The Intel Multibus I & II product line was purchased from Intel by RadiSys Corporation, which in 2002 was then purchased by U.S. Technologies, Inc.

Intel iSBC 386 116 Multibus II Single Bus Computer
Intel iSBC 386/116 Multibus II Single Board Computer with VLSI A82389 as Multibus Controller.

Multibus architecture

Multibus is an asynchronous bus that accommodates devices with various transfer rates while maintaining maximum throughput. It had 20 address lines so it could address up to 1 Mb of Multibus memory and 1 Mb of I/O locations. Most Multibus I/O devices only decoded the first 64 Kb of address space.

Multibus supported multi-master functionality that allowed it to share the Multibus with multiple processors and other DMA devices.[6]

The standard Multibus form factor was a 12-inch-wide (300 mm), 6.75-inch-deep (171 mm) circuit board with two ejection levers on the front edge. The board had two buses. The wider P1 bus which pin assignment was defined by the Multibus specification. A second smaller P2 bus was also defined as a private bus.

Multibus standards

Multibus includes the following buses:

  • Multibus System Bus — adopted as IEEE 796
  • iSBX (I/O Expansion Bus) — adopted as IEEE P959
  • iLBX Local Bus Extension[7] (Execution Bus)
  • Multichannel I/O Bus

Versions

Multibus I

IEEE-796: Microcomputer System Bus; First released by Intel in 1974. The cards did not use front panels, and they used card edge fingers as the connectors (similar to ISA/PC-AT cards). Companies like Northwest Technical still provide "End of Life" products for Multibus I. This bus is obsolete.

  • IEC 796-1:1990 Microprocessor system bus—8-bit and 16-bit data (Multibus I) — Part 1: Functional description with electrical and timing specifications
  • IEC 796-2:1990 Microprocessor system bus—8-bit and 16-bit data (Multibus I) — Part 2: Mechanical and pin descriptions for the system bus configuration, with edge connectors (direct)
  • IEC 796-3:1990 Microprocessor system BUS I, 8-bit and 16-bit data (Multibus I) — Part 3: Mechanical and pin descriptions for the Eurocard configuration with pin and socket (indirect) connectors

Multibus II

IEEE-1296 32-bit/10 MHz bus, at 40 Mbyte/s. Card sizes are 3U x 220 mm, and 6U x 220 mm. These cards are larger than the VME Eurocard sizes, which are 3U/6U x 160mm.
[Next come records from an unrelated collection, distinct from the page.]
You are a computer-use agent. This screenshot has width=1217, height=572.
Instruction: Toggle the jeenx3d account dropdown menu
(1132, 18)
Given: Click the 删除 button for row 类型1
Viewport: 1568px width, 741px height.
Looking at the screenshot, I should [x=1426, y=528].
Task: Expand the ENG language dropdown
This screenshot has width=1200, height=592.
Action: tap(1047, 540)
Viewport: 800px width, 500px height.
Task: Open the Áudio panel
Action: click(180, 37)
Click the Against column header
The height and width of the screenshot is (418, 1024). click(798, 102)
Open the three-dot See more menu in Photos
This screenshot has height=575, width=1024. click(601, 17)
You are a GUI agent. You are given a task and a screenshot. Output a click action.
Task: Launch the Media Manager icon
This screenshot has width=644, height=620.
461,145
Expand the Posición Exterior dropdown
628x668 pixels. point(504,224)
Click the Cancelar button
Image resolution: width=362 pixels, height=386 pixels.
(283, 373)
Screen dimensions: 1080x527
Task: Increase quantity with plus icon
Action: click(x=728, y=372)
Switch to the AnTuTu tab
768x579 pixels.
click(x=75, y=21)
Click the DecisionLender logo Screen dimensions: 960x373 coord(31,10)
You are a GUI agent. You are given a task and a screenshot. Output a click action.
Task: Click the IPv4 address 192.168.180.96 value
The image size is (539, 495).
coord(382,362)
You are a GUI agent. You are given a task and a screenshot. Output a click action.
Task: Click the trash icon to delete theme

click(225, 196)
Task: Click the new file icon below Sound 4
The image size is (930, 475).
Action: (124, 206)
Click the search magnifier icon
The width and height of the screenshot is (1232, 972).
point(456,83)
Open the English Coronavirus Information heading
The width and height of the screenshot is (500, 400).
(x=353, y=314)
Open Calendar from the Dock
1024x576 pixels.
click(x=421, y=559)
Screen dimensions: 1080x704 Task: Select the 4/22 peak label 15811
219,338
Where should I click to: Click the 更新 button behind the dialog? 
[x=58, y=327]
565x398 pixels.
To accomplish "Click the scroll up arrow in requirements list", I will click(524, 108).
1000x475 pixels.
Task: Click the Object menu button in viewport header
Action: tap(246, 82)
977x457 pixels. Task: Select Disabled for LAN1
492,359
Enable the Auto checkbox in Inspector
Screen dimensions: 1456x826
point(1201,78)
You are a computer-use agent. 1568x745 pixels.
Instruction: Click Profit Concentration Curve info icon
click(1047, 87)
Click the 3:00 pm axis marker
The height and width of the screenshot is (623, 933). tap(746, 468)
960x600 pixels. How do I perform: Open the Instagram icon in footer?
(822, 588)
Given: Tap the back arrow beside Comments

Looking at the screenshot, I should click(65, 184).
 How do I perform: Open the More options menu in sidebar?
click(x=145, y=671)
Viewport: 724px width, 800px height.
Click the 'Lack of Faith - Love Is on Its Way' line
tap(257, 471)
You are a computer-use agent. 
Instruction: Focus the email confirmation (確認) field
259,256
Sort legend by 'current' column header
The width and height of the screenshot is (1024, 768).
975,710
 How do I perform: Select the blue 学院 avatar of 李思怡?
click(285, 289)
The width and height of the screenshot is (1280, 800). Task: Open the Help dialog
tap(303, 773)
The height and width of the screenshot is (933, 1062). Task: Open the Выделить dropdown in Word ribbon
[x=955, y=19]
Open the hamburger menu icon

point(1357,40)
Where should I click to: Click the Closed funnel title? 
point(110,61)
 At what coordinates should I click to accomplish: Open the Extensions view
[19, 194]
It uses TTL ("Fast" series) gates for drivers and the Backplane Connectors are DIN 41612 type C. Multibus II is not yet considered obsolete, but considered mature; however it is not recommended for new designs. IEEE-STD-1296: High-performance synchronous 32-bit bus: Multibus II, released in 1987, and 1994. Also as ISO/IEC 10861.

  • ISO/IEC 10861:1994 Information technology—Microprocessor systems—High-performance synchronous 32-bit bus: Multibus II

Historical uses

Multibus-II hardware running the iRMX operating system is used in the majority of the core Automatic Train Supervision subsystems on CLSCS, the London Underground Central line Signals Control System. This was supplied by Westinghouse Rail Systems and commissioned from the mid-1990s. The Central line is an Automatic Train Operation line. The Automatic Train Supervision elements use a mixture of iRMX on Multibus, and Solaris on SPARC computers. Sixteen Multibus-based Local Site Computers are distributed along the line together with six central Multibus-based subsystems in the control centre. Real time control and communications functions are provided by the Multibus-based processors and Sun workstations provide database functions and the operator consoles in the control room. All subsystem computers are dual redundant. The safety-critical Automatic Train Protection component is provided by trackside and train-borne equipment that does not use Multibus. The system was still in full operation as of 2011. In the control centre, Westinghouse also provided a cut-down mimic of the system for staff training and software test purposes using much of the same hardware and software as the full ATS system, but connected to a computer (also Multibus-II and Sun based) to simulate train movements and signalling behaviour.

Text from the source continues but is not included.